[Opening WORKING DATA section]
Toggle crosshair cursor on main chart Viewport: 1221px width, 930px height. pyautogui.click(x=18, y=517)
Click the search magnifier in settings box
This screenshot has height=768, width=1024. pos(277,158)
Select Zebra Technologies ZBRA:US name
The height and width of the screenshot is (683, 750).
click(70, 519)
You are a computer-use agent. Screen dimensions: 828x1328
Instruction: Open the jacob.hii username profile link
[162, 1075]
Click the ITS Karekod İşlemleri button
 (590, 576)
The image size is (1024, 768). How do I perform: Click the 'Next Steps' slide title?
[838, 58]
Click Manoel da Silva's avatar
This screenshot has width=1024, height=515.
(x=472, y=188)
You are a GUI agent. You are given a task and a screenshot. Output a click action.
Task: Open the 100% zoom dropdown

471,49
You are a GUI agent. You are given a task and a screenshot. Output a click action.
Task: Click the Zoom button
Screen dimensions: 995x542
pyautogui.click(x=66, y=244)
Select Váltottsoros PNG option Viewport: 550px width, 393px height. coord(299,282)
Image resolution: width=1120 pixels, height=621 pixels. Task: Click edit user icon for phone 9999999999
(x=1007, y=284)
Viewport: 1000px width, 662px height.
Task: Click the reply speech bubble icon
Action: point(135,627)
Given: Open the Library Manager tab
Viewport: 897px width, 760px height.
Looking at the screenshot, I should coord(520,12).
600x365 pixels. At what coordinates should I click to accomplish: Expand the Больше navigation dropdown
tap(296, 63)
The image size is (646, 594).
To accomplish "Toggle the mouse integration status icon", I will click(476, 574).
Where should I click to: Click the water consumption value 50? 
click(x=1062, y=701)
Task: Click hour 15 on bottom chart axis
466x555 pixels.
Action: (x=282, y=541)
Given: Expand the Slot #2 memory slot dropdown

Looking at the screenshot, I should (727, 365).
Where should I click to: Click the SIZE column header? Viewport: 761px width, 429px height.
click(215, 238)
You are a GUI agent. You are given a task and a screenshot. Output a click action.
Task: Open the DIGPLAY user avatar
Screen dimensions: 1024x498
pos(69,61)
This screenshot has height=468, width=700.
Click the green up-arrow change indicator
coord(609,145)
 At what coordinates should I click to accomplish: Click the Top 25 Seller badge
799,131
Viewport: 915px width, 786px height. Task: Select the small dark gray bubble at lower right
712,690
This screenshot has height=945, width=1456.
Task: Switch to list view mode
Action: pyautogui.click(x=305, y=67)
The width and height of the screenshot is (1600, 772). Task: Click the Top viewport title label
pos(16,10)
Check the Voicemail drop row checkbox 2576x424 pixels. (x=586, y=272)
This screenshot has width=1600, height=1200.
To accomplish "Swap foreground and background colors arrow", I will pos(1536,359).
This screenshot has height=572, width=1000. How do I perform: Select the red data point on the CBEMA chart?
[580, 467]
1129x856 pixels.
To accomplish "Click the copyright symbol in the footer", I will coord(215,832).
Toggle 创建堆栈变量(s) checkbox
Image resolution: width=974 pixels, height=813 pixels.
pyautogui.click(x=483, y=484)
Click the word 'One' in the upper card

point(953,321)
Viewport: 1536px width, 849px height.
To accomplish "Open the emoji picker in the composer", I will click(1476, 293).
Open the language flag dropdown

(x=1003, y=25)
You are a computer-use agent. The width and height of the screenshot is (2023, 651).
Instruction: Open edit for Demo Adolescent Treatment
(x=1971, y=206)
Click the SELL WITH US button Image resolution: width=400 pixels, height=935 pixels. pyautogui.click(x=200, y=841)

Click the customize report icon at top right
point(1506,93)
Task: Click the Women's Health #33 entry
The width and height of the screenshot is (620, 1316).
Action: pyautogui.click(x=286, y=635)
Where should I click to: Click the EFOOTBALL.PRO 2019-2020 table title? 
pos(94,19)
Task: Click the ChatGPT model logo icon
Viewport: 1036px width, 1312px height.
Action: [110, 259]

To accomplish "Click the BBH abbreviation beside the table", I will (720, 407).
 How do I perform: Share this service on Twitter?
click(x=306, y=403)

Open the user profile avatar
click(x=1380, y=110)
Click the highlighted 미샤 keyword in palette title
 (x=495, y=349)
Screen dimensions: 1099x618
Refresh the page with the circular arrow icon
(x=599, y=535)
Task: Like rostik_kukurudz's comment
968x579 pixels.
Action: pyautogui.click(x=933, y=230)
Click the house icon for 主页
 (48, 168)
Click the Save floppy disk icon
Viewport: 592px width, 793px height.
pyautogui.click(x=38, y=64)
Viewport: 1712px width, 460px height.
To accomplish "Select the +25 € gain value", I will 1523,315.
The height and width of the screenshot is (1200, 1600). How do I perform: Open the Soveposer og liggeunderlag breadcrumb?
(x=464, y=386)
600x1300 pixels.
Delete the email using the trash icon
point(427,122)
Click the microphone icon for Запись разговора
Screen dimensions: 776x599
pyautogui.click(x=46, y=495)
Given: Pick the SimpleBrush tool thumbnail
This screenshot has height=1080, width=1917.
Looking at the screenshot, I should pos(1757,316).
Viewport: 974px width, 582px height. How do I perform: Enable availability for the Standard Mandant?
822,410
[Closing WORKING DATA section]
Beginning at the top of the data, extract each line through the line containing "You are a computer-use agent. Screen" and return those lines exactly, with nothing added.

**OUTPUT OF THE EXERCISE**:
Toggle crosshair cursor on main chart Viewport: 1221px width, 930px height. pyautogui.click(x=18, y=517)
Click the search magnifier in settings box
This screenshot has height=768, width=1024. pos(277,158)
Select Zebra Technologies ZBRA:US name
The height and width of the screenshot is (683, 750).
click(70, 519)
You are a computer-use agent. Screen dimensions: 828x1328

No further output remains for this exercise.